→ Kutipan untuk Dibaca
Meskipun manuver ULMWP tidak terlampau membikin daya rusak kepada
Indonesia, namun tak urung cukup mengganggu juga di saat Kementerian
Luar Negeri belakangan ini amat memberi priorirtas untuk menjalin
kerjasama-kerjasama strategis dengan negara-negara Pasifik yang notabene
berasal dari etnik Melanesia.
Sejauh ini, di kalangan negara-negara Pasifik, hanya Vanuatu yang
mendukung Papua merdeka, sedangkan Fiji dan negara MSG lainnya tetap
menginginkan Papua tetap dibawah NKRI. Namun, tak pelak lagi aksi
destabilisasi ULMWP tersebut suatu saat bisa sangat merepotkan
pemerintah Indonesia, ketika ada momentum internasional yang tidak
menguntungkan Indonesia. Sekarang memang hanya Vanuatu yang mendukung
Papua merdeka, namun tak ada yang bisa jamin ke depan tidak akan diikuti
oleh negara-negara anggota MSG lainnya.
Selain daripada itu, sikap dan arah kebijakan luar negeri Inggris ke
depan kiranya perlu kita cermati secara terus-menerus. Memang, sekarang
ini Inggris sekadar tidak melarang orang atau kelompok untuk melakukan
aksi unjuk rasa, dengan alasan kebebasan berpendapat di Inggris sangat
dihargai, kecuali jika sebuah gerakan politik telah membuat petisi dan
dibahas dalam parlemen, maka Pemerintah Inggris akan menindak dan
melarangnya. Sejauh ini, IPWP, ULMWP ataupun aktivis Papua merdeka di
Inggris tidak berani melakukan aktivitas politik apapun, kecuali unjuk
rasa kecil-kecilan.

→ Data yang Diberikan
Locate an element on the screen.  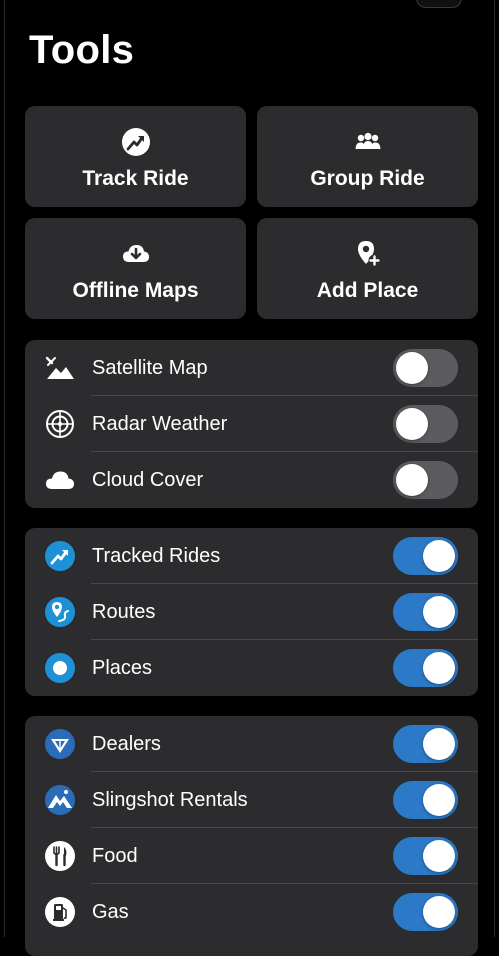
add-place-button: Add Place is located at coordinates (368, 268).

→ Permintaan 1
Kembalikan dengan persis bagian dari kutipan tentang ULMWP dan isu Papua yang dimulai pada "Sejauh ini, di" dan berakhir pada "anggota MSG lainnya.".
→ Permintaan 2
Lanjutkan tulisan tentang ULMWP dan isu Papua merdeka, dimulai setelah kalimat terakhir yang tercantum.

→ Area Jawaban 1
Sejauh ini, di kalangan negara-negara Pasifik, hanya Vanuatu yang
mendukung Papua merdeka, sedangkan Fiji dan negara MSG lainnya tetap
menginginkan Papua tetap dibawah NKRI. Namun, tak pelak lagi aksi
destabilisasi ULMWP tersebut suatu saat bisa sangat merepotkan
pemerintah Indonesia, ketika ada momentum internasional yang tidak
menguntungkan Indonesia. Sekarang memang hanya Vanuatu yang mendukung
Papua merdeka, namun tak ada yang bisa jamin ke depan tidak akan diikuti
oleh negara-negara anggota MSG lainnya.

→ Area Jawaban 2
Tapi ya itu tadi. Tak ada jaminan suatu ketika sikap Inggris akan
berubah dari bersikap netral pasif, kemudian mengubah sikapnya menjadi
pro aktif mendukung. Kiranya hal itu seiring dengan pasang-surut
hubungan bilateral Indonesia-Inggris.
Selain dari itu, manuver Presiden NRFPB yang mencoba mencari celah
dengan mengutip pasal 35 ayat 2 piagam PBB disebutkan bahwa Negara yang
bukan anggota PBB bisa mengajukan sengketa ke Majelis Umum PBB dan ke
Dewan Keamanan PBB, tentu saja sekarang dinilai sama sekali tidak masuk
akal. Mengingat secara de fakto pemerintah Indonesia pegang kendali
penuh atas kedaulatan nasional di Papua. Dan resmi merupakan wilayah
kedaulatan NKRI.
Namun demikian hal tersebut tetap harus kita waspadai, karena sekecil
apapun arus gelombang gerakan-gerakan pro Papua Merdeka, suatu ketika
berpotensi untuk membesar jika ada momentum dalam negeri maupun
internasional, yang menciptakan situasi kondusif bagi Papua Merdeka.
Mencermati gerakan ULMWP maupun NRFPB baru-baru ini, setidaknya
mereka-mereka yang menganut agenda politik tersebut, punya skema dan
skenario, dan juga punya jaringan kontak di tingkat internasional.
Meskipun lingkup gerakannya masih belum mengakar di kalangan masyarakat
Papua, dan masih bersifat elitis.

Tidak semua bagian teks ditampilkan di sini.